I will emphasize again that even if the North just accepted secession war still likely breaks out. Remember the issue wasn't just the continuance of slavery in the states that had it but the expansion of it into new states. If the CSA survived whether through the Civil War or the ward didn't start at Fort Sumter at some point the CSA would've wanted to expand into new territory.
Yup. The fate of future territories being free states or slave states was probably the most important matter of contention leading up to the civil war.
Are you confused? I said the reason for secession was slavery in the previous post (which you quoted). Slavery doesn't demand a war, which is borne out by Lincoln's writings and speeches. The Civil War was about keeping the Union together, from Lincoln's perspective. He said if freeing no slaves would keep the Union together, he would do that. Both the CSA and the Union could have separately expanded into the continent, which territories deciding who to join, just as territories had chosen to be free or slave states prior to the war. That doesn't make the war inevitable.

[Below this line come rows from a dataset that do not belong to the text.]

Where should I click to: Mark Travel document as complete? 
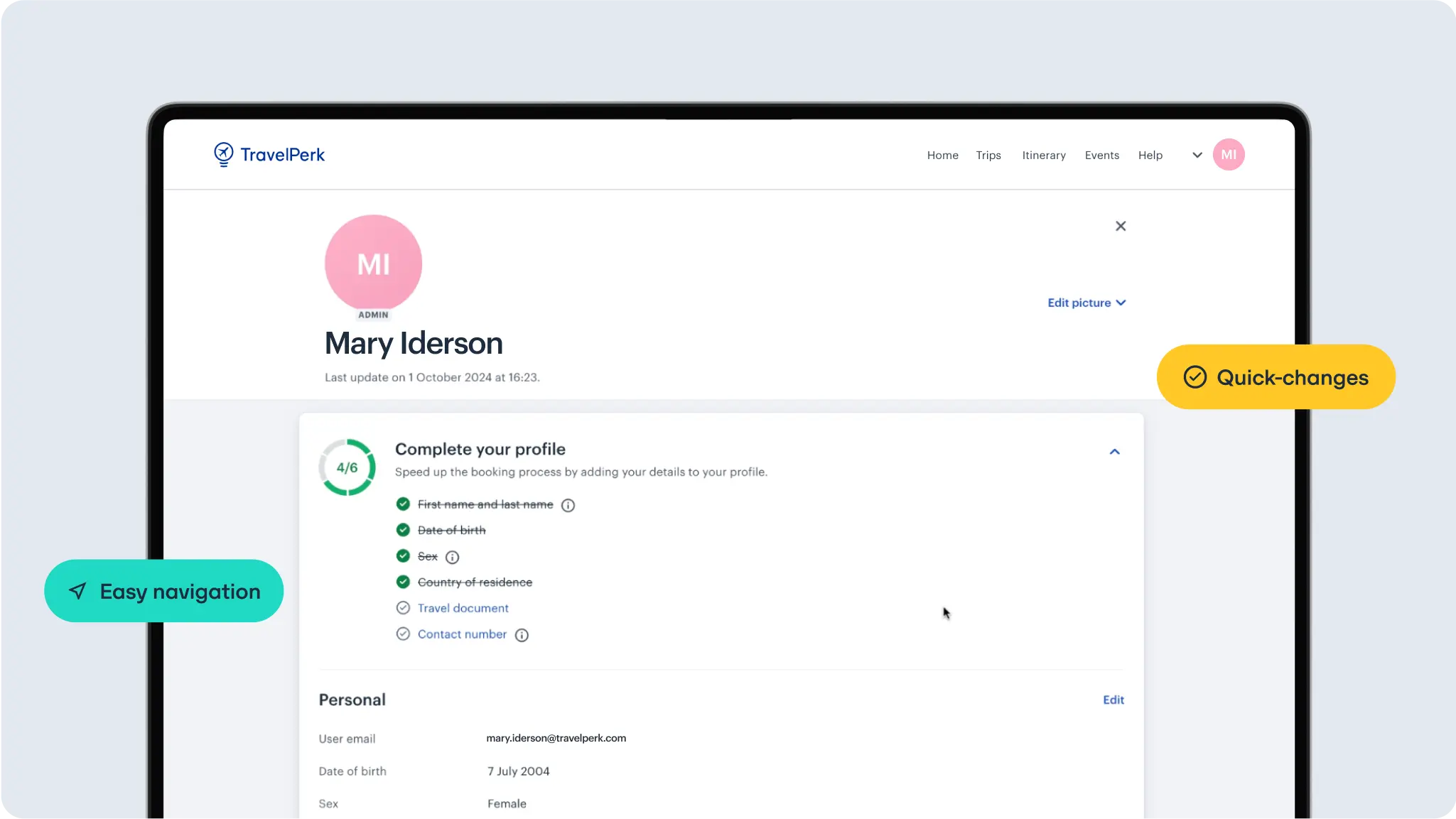[403, 607]
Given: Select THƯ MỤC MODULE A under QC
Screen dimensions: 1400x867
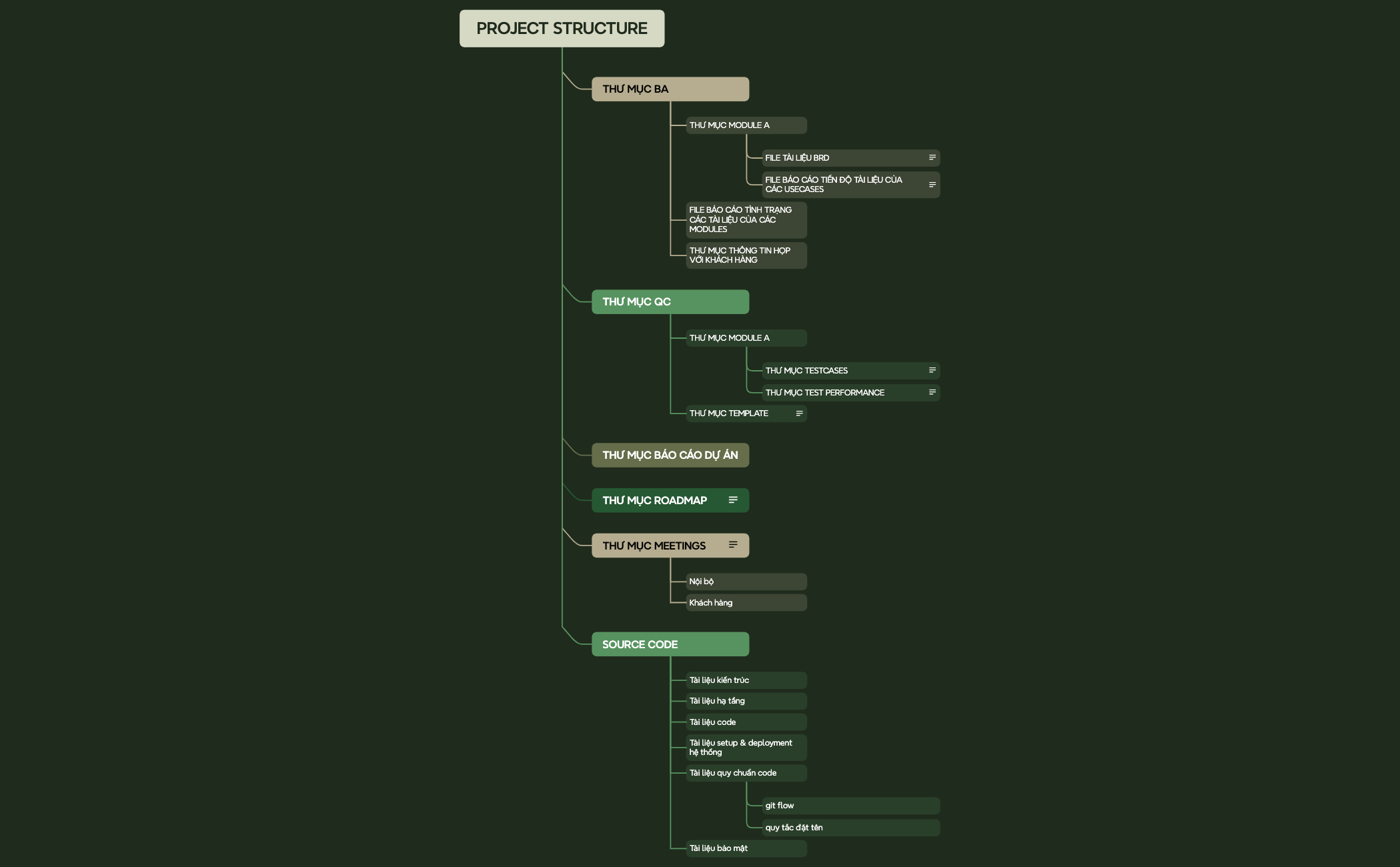Looking at the screenshot, I should tap(746, 338).
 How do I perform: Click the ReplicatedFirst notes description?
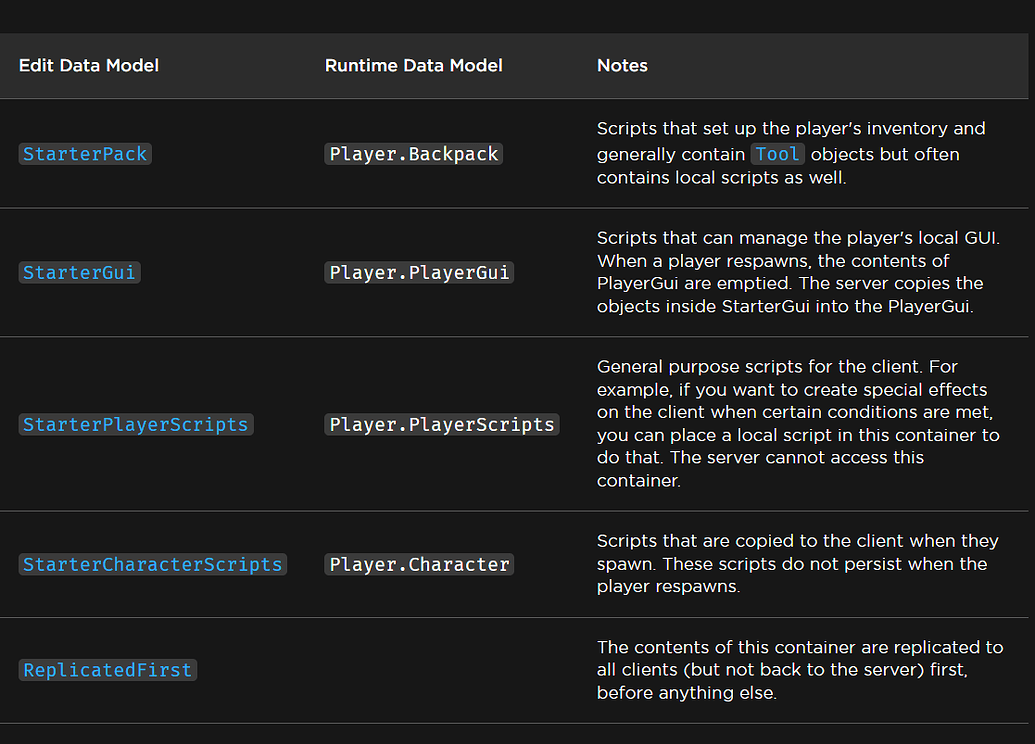797,670
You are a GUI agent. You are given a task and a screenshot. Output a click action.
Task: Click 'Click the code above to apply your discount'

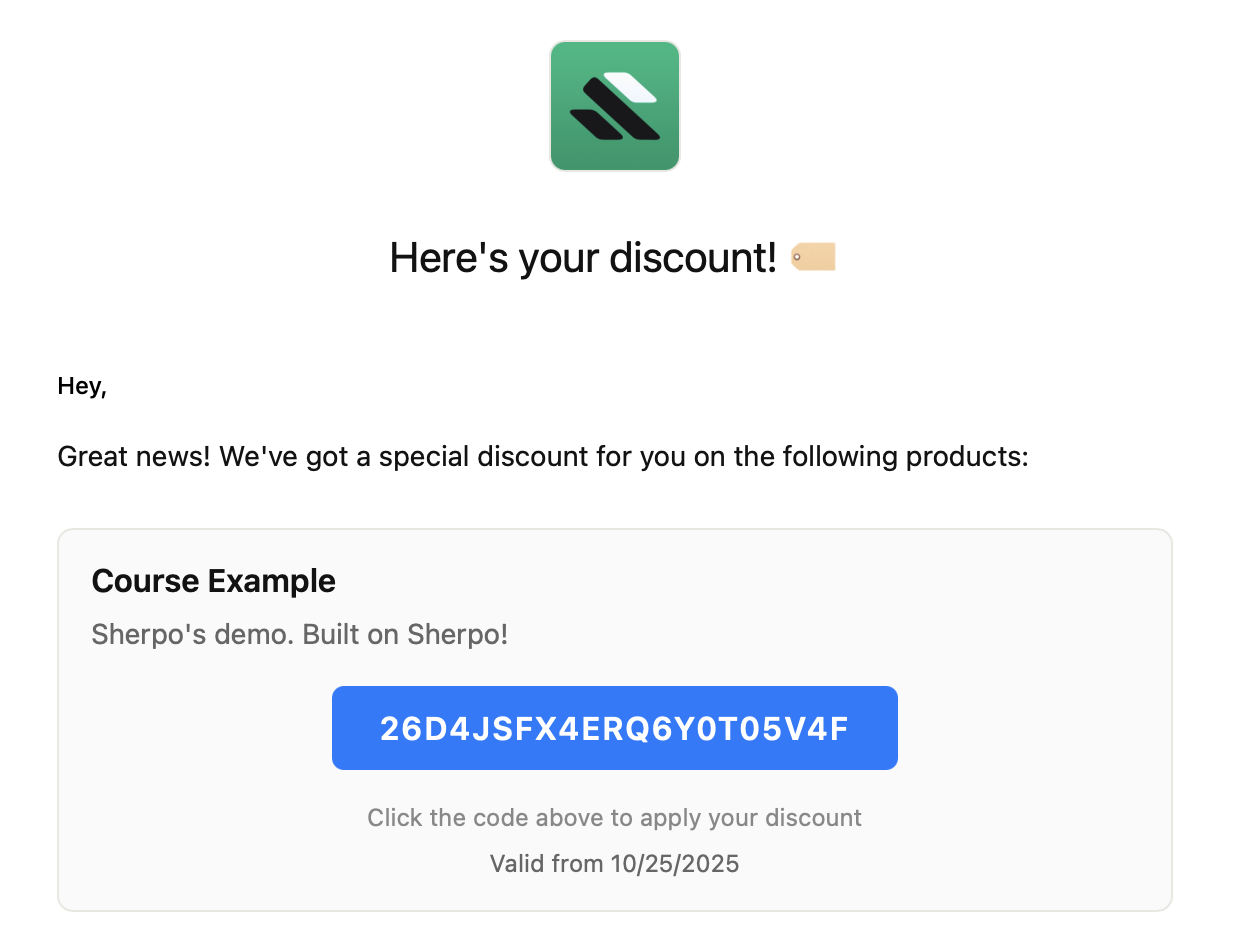[x=614, y=817]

Yes he did which is why I find the argument that the North were the instigators of the war both odd and not historically supported. As you acknowledge Secession was about slavery. The South could've kept slavery and for longer than what actually happened if they had accepted Lincoln's compromise. They knew that seceding was going to lead to war as that was a redline that Lincoln and others couldn't accept and they made that abundantly clear. Also the South fired the first shots too. Obviously we're talking about alternate histories but it should be clear from the lead up to the war and the failure of things like the Missouri Compromise that sharing the continent between slave states and free states was unacceptable to both sides. That there would be a USA and CSA makes it more likely that war breaks out if both try to expand.

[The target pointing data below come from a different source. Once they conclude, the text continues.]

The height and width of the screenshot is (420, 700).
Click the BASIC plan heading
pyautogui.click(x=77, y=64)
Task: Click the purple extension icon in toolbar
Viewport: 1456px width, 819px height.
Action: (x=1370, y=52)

Confederate States of America - A Declaration of the Causes which Impel the State of Texas to Secede from the Federal Union I'm gonna go out on a limb here and say it had to deal with slavery.

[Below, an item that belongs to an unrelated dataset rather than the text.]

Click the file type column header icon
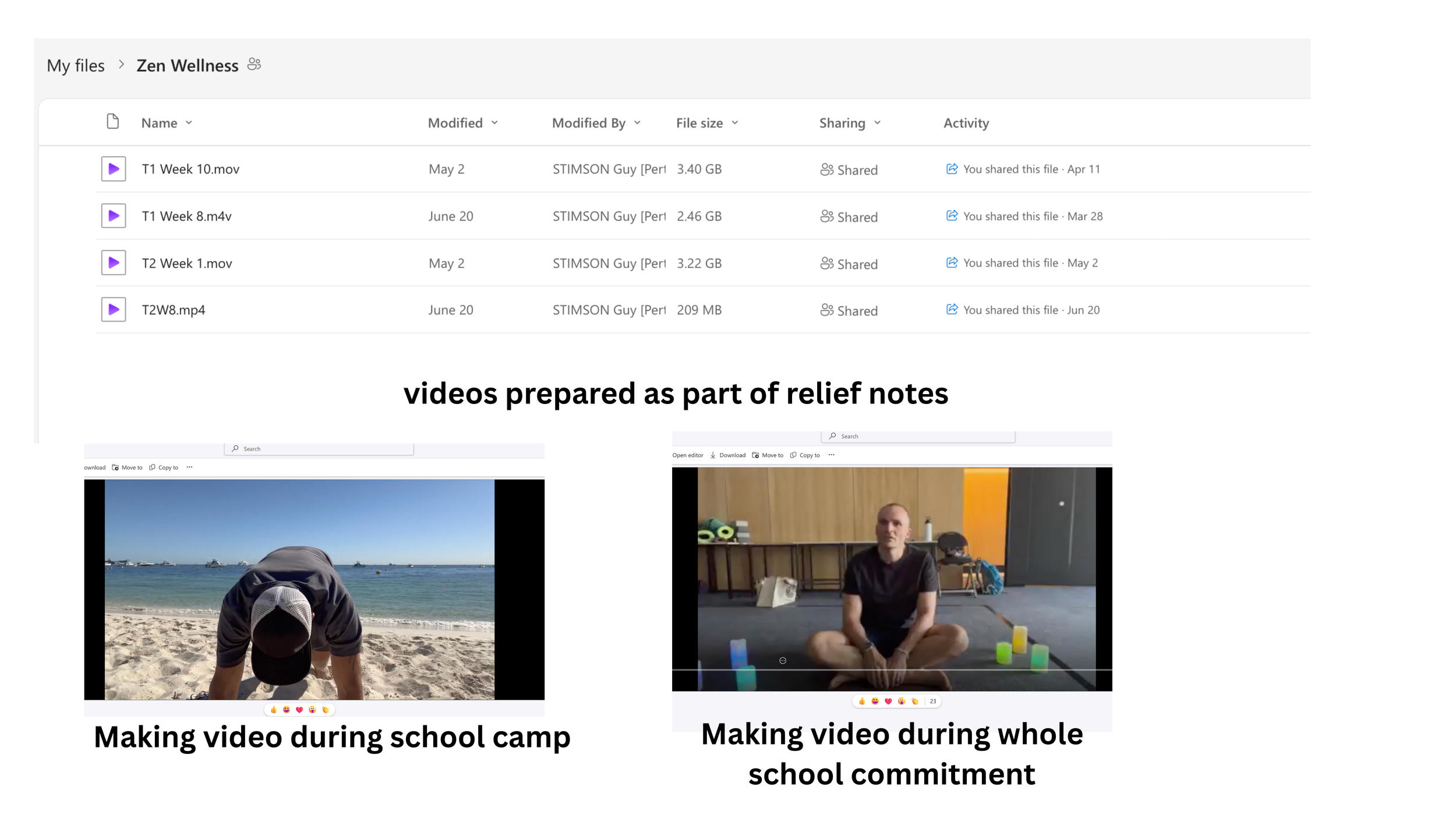 pos(113,122)
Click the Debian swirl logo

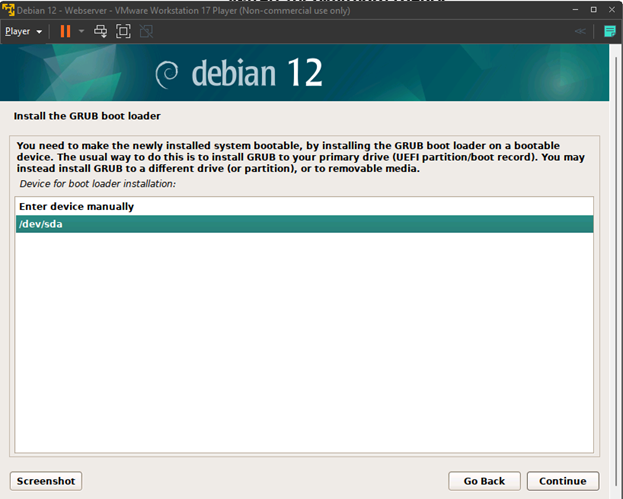[x=168, y=75]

I have started watching the PBS Ken Burns Civil War documentary. It’s long but engaging. Regardless of why the southerners or northerners supported secession and the CSA, the root cause of the secession was the northern slave-free economy dwarfing the southern slave-led economy and northern politicians were openly hostile to the practice of slavery. Justice Tanney lit the fuse and the election of Lincoln was the explosion that led to the war. The CSA would have kept slavery as an institution and were willing to go to war over it. The USA too would have kept slavery as an institution in the south and ban it elsewhere but they were willing to go to war to preserve the union and effectively invaded the south. In the process of invasion, slavery was abolished except in situations outlined by the 13th amendment.